**Task prompt**: Set down the data again word for word. Skip any pictures.

+ + + +

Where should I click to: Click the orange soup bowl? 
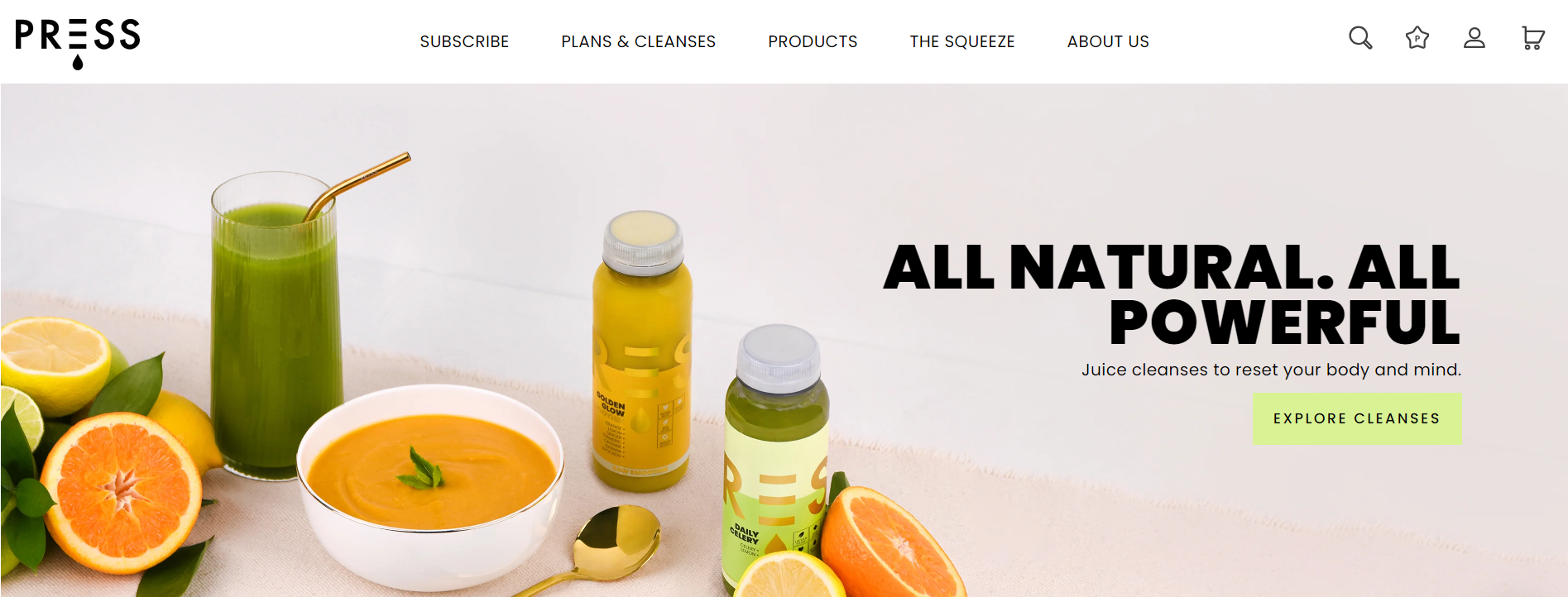tap(430, 486)
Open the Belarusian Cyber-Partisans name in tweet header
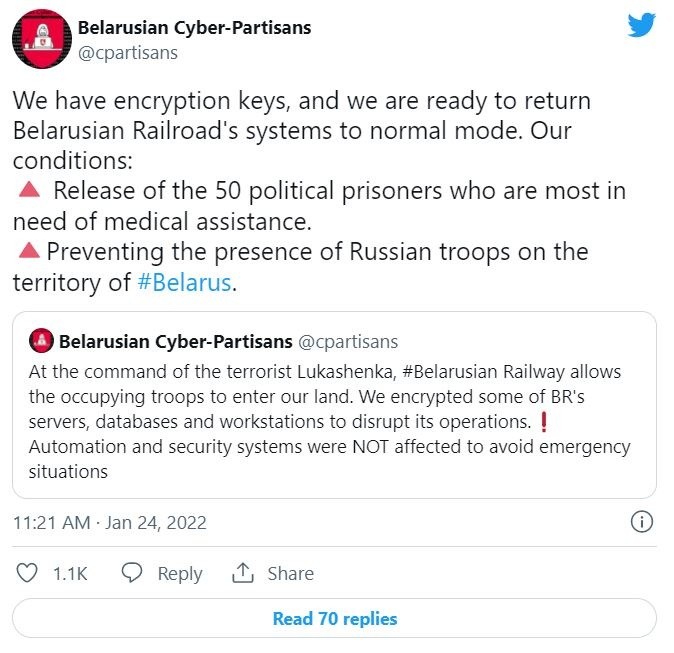674x653 pixels. coord(194,27)
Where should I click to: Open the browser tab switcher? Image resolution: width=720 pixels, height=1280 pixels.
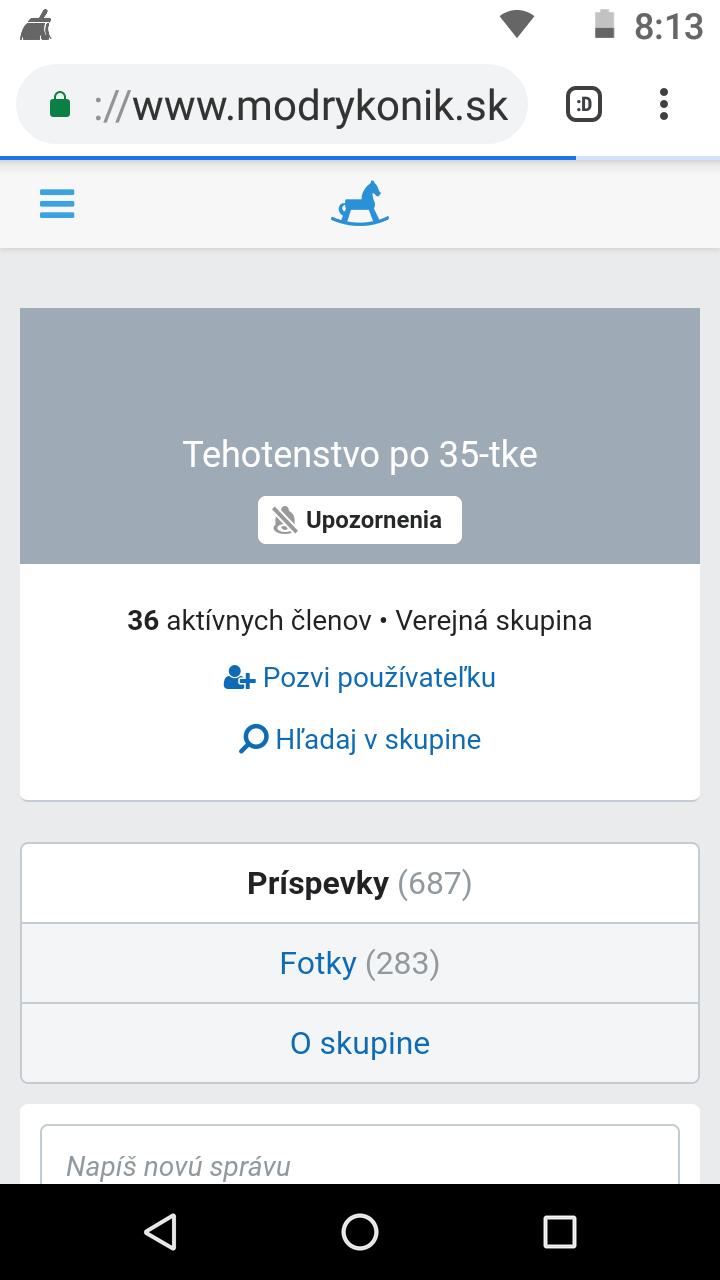pos(584,104)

+ + + +

**Output**:
Where should I click to: Click the orange soup bowl? 
tap(430, 486)
Open the Belarusian Cyber-Partisans name in tweet header
674x653 pixels. coord(194,27)
Where should I click to: Open the browser tab switcher? Image resolution: width=720 pixels, height=1280 pixels.
pos(584,104)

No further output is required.